» **Activity**
Please copy every line below that contains the string "dropdown".

» **Material for this task**
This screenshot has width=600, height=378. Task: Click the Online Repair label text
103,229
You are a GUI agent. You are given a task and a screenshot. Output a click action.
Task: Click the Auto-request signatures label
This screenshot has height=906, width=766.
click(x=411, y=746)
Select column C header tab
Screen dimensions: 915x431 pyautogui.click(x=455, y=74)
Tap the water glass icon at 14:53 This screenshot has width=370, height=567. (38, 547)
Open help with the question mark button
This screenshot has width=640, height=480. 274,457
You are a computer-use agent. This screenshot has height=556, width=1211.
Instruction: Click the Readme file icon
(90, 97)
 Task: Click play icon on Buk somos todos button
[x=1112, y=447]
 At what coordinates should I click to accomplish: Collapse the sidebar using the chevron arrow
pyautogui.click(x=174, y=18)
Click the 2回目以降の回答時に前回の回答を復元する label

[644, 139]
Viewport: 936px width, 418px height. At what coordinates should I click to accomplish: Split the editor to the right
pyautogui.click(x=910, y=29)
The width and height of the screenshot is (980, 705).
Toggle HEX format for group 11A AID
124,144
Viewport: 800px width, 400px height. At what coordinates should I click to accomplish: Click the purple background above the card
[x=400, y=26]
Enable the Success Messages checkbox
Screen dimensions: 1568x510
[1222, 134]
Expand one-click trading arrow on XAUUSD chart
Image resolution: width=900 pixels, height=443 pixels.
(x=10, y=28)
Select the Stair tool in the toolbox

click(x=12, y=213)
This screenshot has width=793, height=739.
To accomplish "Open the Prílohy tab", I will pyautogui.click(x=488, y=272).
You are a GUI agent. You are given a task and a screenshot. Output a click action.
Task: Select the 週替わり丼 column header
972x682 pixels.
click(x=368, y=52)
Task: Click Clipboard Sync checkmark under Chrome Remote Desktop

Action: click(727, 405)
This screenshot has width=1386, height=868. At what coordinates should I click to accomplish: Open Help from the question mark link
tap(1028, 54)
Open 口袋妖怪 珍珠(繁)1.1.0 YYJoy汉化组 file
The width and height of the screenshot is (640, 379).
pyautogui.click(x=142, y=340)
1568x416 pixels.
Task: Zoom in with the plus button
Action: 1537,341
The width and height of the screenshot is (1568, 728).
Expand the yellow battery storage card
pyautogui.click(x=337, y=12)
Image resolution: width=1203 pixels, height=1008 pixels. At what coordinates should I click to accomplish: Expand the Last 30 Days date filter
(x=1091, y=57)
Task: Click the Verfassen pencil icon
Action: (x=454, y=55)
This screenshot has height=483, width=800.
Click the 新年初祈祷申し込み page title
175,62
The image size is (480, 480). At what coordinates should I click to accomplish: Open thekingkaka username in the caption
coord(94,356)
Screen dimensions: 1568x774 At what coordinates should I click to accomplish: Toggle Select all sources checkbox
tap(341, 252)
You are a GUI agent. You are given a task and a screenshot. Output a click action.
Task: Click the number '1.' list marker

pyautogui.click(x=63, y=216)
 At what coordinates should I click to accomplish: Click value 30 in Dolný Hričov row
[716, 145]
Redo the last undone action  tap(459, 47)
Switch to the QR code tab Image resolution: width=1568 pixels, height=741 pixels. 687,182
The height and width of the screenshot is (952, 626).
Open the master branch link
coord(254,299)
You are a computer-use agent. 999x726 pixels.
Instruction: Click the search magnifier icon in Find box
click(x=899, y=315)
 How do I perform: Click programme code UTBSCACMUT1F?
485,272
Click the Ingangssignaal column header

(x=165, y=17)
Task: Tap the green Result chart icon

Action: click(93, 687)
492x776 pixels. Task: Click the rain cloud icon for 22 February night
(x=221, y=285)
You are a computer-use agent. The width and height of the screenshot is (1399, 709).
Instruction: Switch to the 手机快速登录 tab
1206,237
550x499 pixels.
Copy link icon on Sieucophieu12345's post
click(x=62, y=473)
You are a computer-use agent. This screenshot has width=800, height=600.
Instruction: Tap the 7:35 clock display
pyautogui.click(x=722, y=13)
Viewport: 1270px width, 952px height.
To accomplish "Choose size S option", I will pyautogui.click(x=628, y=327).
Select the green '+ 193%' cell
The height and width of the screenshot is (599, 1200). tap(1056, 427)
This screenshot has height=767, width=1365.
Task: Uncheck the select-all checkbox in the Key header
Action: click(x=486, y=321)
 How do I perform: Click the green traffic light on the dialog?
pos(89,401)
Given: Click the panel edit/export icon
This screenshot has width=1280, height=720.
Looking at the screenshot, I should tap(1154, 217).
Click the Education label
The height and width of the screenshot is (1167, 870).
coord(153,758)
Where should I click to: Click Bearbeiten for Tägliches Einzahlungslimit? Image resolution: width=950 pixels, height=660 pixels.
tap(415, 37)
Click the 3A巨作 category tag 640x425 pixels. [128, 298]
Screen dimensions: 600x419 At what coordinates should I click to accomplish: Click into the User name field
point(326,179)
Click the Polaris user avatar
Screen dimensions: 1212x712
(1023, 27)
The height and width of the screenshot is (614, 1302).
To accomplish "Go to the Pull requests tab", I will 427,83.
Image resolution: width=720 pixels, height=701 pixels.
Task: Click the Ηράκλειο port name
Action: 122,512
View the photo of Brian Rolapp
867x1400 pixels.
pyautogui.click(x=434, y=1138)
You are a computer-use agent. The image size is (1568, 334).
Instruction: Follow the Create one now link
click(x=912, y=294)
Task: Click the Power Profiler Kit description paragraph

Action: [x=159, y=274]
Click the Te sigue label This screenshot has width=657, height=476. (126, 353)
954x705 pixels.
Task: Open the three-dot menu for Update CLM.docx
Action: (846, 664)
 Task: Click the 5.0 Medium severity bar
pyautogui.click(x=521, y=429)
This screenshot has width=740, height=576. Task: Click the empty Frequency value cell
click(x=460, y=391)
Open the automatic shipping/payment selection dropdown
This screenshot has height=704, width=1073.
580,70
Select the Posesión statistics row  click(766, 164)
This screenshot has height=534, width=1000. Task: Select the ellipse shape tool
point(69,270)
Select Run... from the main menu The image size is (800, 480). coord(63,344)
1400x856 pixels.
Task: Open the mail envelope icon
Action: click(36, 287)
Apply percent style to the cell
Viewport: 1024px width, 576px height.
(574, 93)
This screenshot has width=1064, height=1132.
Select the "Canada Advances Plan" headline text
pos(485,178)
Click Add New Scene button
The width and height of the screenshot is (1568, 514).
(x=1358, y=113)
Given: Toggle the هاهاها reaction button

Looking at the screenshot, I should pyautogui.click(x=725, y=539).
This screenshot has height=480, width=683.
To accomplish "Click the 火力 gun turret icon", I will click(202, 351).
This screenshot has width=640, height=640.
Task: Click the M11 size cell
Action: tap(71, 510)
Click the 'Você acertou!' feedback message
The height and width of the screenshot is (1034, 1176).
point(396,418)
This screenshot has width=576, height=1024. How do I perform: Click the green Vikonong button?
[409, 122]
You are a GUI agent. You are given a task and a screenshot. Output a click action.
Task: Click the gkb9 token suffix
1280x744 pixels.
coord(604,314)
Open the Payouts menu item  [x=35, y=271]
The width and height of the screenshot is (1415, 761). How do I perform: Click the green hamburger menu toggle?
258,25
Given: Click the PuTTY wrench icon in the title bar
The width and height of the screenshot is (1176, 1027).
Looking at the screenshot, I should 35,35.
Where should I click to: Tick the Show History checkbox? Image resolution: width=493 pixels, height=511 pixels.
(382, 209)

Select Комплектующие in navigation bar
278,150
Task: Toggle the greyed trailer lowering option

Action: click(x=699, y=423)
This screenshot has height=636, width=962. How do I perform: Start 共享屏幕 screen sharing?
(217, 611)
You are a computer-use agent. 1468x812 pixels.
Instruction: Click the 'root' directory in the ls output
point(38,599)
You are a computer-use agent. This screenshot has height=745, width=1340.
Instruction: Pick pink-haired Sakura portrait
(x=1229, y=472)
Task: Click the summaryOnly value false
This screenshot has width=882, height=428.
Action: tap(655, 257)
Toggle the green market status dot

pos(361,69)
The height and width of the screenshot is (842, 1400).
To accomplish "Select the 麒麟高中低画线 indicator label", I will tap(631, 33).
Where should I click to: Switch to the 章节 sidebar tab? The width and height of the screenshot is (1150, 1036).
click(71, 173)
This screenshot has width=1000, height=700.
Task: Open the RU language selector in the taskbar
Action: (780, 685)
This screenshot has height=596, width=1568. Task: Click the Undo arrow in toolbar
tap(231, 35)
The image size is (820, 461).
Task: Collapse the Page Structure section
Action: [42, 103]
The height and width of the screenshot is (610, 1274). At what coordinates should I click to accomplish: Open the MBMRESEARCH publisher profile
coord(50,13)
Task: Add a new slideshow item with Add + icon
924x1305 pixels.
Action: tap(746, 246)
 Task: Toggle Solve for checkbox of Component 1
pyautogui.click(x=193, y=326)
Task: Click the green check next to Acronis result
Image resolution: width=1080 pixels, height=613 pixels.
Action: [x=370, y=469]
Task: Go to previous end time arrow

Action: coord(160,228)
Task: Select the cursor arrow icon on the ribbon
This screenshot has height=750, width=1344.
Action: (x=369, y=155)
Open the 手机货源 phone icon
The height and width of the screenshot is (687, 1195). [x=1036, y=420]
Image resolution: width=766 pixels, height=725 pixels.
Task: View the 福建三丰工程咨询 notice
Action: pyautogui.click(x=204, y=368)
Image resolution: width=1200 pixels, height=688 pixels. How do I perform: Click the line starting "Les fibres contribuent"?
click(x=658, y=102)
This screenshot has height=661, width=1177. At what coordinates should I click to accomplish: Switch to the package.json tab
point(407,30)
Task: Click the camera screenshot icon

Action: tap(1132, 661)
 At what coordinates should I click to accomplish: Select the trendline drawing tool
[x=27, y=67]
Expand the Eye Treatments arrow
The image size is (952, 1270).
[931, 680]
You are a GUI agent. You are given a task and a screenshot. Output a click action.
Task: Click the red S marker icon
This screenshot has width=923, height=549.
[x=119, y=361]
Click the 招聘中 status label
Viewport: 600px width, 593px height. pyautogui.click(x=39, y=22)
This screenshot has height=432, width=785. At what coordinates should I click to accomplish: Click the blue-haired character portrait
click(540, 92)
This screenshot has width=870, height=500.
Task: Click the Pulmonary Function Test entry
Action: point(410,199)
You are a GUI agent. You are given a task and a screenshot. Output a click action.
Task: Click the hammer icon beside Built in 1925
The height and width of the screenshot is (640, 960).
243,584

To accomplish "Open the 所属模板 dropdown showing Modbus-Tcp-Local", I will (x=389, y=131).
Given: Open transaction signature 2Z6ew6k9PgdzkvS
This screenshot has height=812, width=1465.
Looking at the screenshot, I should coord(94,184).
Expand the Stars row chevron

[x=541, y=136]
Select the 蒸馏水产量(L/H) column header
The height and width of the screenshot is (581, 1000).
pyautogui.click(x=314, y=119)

» **Result of this exercise**
Open the automatic shipping/payment selection dropdown
To accomplish "Open the 所属模板 dropdown showing Modbus-Tcp-Local", I will (x=389, y=131).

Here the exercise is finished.